The iPhone Dev Team says the iPhone OS 2.0 software can be jailbroken and unlocked, and have videos to prove it. But original iPhone hacker Geohot says that while jailbreaking is easy and original iPhones with older basebands can be unlocked, the iPhone 3G is a different story and will take much longer. What’s going on?!


Remember George Hotz? He was the fellow that figured out how to unlock the original iPhone by opening it up and soldering things to the motherboard, and goes by the nickname “Geohot”.

It was a hardware unlock and there were even step-by-step instructions for anyone to follow, but most of the world was waiting for a software unlock which came relatively soon after, making the hardware hack unnecessary.

Still, it was a world first at the time, and it netted him a Nissan 350Z sportscar, 3 iPhones, world fame and more: he was feted as one of the 10 top achievers under 21, won an Intel prize worth US $20,000 and now works for Google.

He was also a part of the iPhone dev team for a while, but had a falling out with them. Even so, he figured out how to hack the 4.6 Bootloader for the iPhone, which the iPhone Dev Team gives him credit for.

Now, despite Gizmodo reporting that the iPhone Dev Team has figured out how to unlock and jailbreak the iPhone OS 2.0, it seems this is only for original iPhone 2G models. The iPhone 3G will be jailbreakable, but not unlockable, yet.

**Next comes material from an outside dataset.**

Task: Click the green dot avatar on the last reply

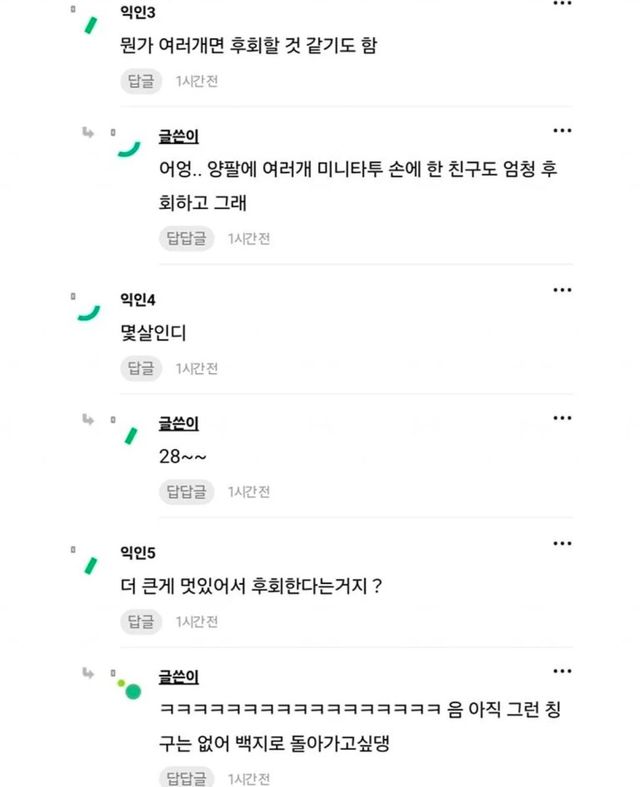Action: pyautogui.click(x=129, y=690)
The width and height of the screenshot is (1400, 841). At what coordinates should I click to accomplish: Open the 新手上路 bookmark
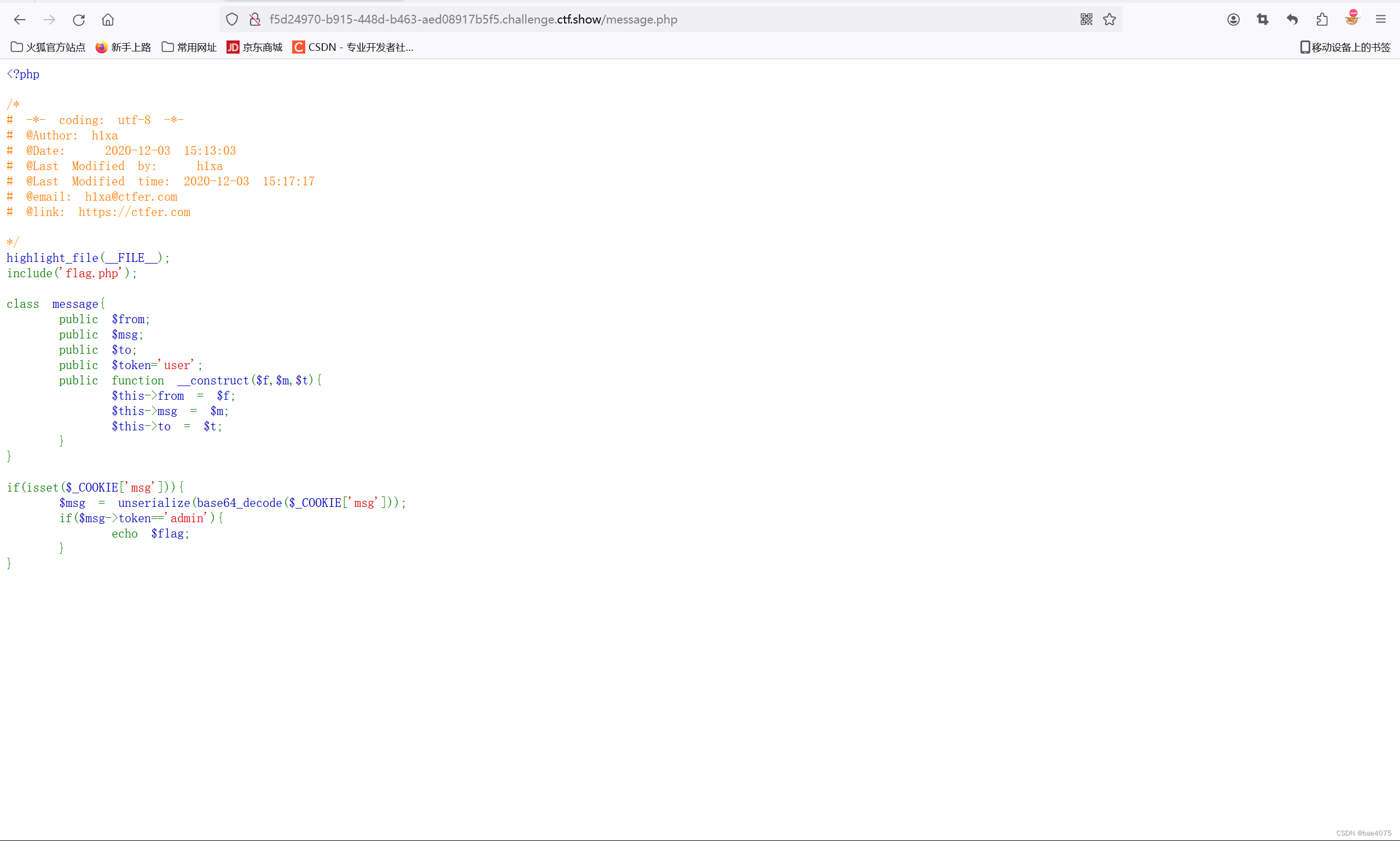(124, 47)
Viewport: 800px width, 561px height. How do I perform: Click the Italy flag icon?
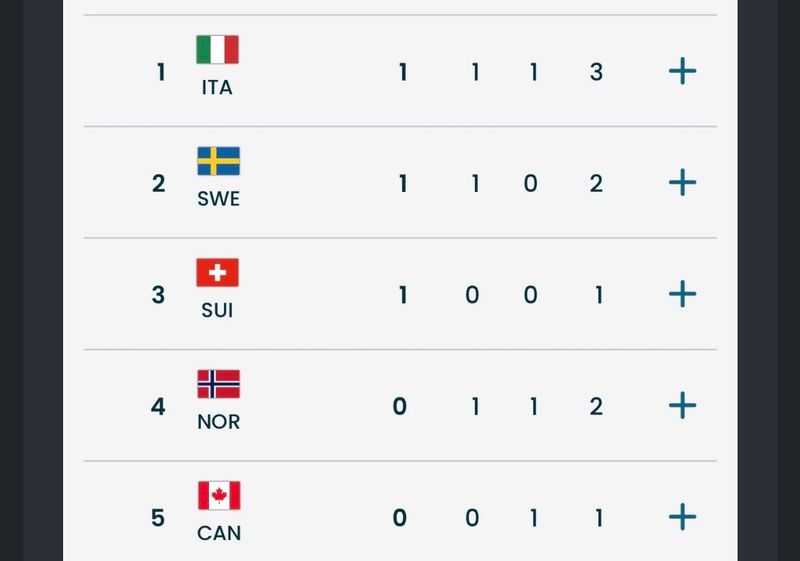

As Geohot explains, unlocking and jailbreaking are two different things. Unlocking lets you use any SIM card in your iPhone, while jailbreaking allows you to run unauthorised third party software on the iPhone and get into its software internals.

Before we get into Geohot’s post, it’s also important to understand a bit of iPhone hacking history. In short, another hacker out there is known as Zibri, of ZiPhone fame.

Turns out he’s accused of either “stealing” or “borrowing” some iPhone Dev Team code and then creating the ZiPhone unlock tool, which some say can permanently disable the Wi-Fi or Bluetooth of your phone because of poor coding.

Now ZiPhone’s software has worked fine for me and others that I know who have used it, but then I’m not a super iPhone hacker with intimate knowledge of hacking nor the intimate details of who backstabbed who in the iPhone hacking scene.

In any case, understanding that ZiPhone has been accused of stealing others’ work makes Geohot’s statement on the true status of the iPhone 3G unlock make sense – if you didn’t already know the background.

So, what does Geohot have to say about the iPhone 3G unlock, specifically to explain why he thinks it isn’t coming anytime soon? Please read on to page 2.


In a post titled “iPhone 3G Unlocked?”, Geohot says: “So I read this [about the iPhone OS 2.0 unlock and jailbreak] on gizmodo. Here's the truth...

“Post beta 4, the ramdisk hack stopped working. Sorry Zibri, guess you'll have to steal another exploit. They also changed the recovery mode USB protocol to use the control endpoint to send commands.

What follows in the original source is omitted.